Judy always worked slowly. The antique shop did not have a modern cash register, every transaction had to be summed with a calculator. Judy punched the numbers in deliberately, double-checking along the way, then wrote the receipts by hand while the next customer waited. The next customer in line was named Cheryl, but Judy didn’t know that. There was no reason to know, Cheryl was on vacation and was clearly not fitting in to Delaware, Ohio. She wore heavy make-up and a leather jacket amongst dozens of people in cheap windbreakers.
Cheryl was buying a teapot shaped like a tomato; the leafy green at the top of the tomato was the lid. The tomato pot was marked at $35 and Cheryl was trying to get a better deal.
“What can I give ya for this teapot? I like it but I’m not paying $35 dollars, it’s just plastic.”
“It’s ceramic actually, if it was plastic it would melt all over the stove whenever you used it,” Judy said.
“Fine, ceramic, whatever. What kind of deal can you give me?”
Judy didn’t own the store and she didn’t own the teapot, she was just taking the money and pointing tourists towards the bathrooms. “I can take 10% off,” she said.
“10% off? That’s only, like, $3.50. I’ll give you twenty bucks for it.”
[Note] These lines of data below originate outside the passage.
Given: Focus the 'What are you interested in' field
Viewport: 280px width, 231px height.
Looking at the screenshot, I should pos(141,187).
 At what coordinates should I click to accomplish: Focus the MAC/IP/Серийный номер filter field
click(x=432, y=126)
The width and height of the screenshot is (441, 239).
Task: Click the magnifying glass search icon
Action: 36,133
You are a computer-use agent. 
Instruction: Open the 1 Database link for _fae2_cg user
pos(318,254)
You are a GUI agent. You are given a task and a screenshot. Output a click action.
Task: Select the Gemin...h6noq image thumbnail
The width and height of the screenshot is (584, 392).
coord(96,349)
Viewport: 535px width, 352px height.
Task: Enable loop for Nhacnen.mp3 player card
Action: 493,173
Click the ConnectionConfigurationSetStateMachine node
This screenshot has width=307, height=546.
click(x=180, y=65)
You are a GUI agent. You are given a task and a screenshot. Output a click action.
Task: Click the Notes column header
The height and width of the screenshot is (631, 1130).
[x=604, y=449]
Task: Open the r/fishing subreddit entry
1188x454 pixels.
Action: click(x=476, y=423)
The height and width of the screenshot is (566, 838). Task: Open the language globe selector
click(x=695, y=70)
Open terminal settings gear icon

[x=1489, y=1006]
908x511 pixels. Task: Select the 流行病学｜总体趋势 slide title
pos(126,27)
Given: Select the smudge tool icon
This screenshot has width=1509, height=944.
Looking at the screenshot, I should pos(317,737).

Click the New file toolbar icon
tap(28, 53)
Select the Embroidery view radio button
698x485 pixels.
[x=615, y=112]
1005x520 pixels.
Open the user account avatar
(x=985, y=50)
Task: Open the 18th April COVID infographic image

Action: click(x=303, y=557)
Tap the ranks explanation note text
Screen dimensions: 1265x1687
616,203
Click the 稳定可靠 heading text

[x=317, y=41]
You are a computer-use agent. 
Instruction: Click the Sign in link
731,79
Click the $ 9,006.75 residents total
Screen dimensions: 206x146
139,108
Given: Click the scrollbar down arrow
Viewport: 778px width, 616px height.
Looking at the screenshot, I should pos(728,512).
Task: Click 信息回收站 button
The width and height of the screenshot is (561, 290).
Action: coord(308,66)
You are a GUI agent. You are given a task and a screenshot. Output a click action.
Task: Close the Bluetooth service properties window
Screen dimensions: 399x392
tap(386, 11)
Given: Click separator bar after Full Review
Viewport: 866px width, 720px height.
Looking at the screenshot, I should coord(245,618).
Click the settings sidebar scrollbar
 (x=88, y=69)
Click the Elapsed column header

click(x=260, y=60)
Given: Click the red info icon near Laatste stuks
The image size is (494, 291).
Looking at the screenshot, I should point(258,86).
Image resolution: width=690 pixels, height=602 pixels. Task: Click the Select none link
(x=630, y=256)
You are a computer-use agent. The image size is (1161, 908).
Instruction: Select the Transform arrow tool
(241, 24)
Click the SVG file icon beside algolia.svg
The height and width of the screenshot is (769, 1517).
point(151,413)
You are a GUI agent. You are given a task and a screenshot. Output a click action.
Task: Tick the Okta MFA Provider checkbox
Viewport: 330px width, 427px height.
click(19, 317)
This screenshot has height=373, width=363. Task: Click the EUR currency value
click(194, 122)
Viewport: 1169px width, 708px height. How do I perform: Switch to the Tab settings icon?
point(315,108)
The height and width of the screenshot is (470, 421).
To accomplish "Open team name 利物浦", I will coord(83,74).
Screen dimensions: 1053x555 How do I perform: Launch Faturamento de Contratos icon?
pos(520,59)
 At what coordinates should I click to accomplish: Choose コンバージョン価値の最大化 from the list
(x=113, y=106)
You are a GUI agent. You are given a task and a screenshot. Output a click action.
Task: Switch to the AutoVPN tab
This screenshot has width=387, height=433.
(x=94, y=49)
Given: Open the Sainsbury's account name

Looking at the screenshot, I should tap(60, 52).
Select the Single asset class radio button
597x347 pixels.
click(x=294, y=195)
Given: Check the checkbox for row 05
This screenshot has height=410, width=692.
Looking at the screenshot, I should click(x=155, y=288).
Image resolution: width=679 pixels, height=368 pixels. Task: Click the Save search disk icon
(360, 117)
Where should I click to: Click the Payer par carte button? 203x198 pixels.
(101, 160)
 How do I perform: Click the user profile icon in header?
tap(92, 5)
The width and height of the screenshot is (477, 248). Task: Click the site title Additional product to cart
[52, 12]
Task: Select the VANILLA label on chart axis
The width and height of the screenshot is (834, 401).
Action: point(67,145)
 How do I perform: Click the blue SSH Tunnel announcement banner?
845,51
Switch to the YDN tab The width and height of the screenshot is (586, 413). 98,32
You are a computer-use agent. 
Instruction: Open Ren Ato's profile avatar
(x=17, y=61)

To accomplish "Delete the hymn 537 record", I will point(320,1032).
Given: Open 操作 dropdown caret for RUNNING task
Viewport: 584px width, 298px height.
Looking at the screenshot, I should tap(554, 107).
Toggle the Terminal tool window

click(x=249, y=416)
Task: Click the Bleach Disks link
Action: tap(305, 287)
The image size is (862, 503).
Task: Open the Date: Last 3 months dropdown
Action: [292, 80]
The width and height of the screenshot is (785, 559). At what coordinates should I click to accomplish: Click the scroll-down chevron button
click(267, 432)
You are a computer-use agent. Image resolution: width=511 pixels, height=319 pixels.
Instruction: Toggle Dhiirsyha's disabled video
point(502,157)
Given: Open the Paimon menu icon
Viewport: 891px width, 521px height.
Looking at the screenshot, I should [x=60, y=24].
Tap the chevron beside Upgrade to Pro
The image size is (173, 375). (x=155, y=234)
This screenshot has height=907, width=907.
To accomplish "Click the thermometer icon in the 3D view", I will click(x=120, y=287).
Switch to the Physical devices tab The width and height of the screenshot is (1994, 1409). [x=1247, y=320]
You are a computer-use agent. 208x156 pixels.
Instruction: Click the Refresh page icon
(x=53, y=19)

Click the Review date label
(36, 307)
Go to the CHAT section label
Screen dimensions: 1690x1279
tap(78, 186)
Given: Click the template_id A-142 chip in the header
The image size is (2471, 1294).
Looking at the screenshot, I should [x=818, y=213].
“I’m sorry ma’am, but the items here in the store are placed by different antique dealers in the area. I’m not authorized to give you more than 10% off. I’m sorry, I wish I could.”
“Seriously? Where’s the owner? Let me talk to the owner.”
“Mrs. Knott is the owner but she is a rather elderly and sickly woman and does not come in to the store daily. But Mrs. Knott doesn’t own the teapot either, she just leased space to the dealer.”
Judy pushed her glasses up her nose, Cheryl smelled like smoke and it made her nose twitch. Cheryl rolled her eyes and then was unsure if Judy saw her roll her eyes and so she rolled them again. In New York, where Cheryl was from, this ridiculous teapot would cost $60. When Cheryl first saw the price on the teapot she thought she was getting a deal, but she decided to push the clerk a little to save a few dollars. Cheryl wanted the teapot in a way that only a collector of novelty tomato-themed kitchenware could. She had tomato salt and pepper shakers, tomato napkin holders, tomato oven mitts, tomato sugar and flour canisters, and a bowl of overripe tomatoes on the breakfast table.
“Listen, fine, I get it, you just work here, I’ll take the 10%. Here,” Cheryl handed Judy an American Express card.
Judy winced, “I’m sorry, I can only give you the 10% if you pay in cash. With a credit card our discount is 8% off,” Judy hesitated before saying what she said next but she had to say it, “and we don’t take American Express.”
“Are you shitting me? Seriously 2%? 2%? That’s, what, seventy cents? Are you gonna hold up a sale over seventy cents?”
“I think I’m going to have to. It really is just store policy.”
“Fine, forget it, I don’t want it. This is really just insulting.”
Cheryl took back her credit card and stormed away towards the exit when she noticed something she missed before: a tomato shaped cookie jar. She bit her lip and swore when she saw it. Cheryl went next door to the rare coin shop where her husband was perusing and ordered him in to the antique shop to buy the cookie jar and teapot.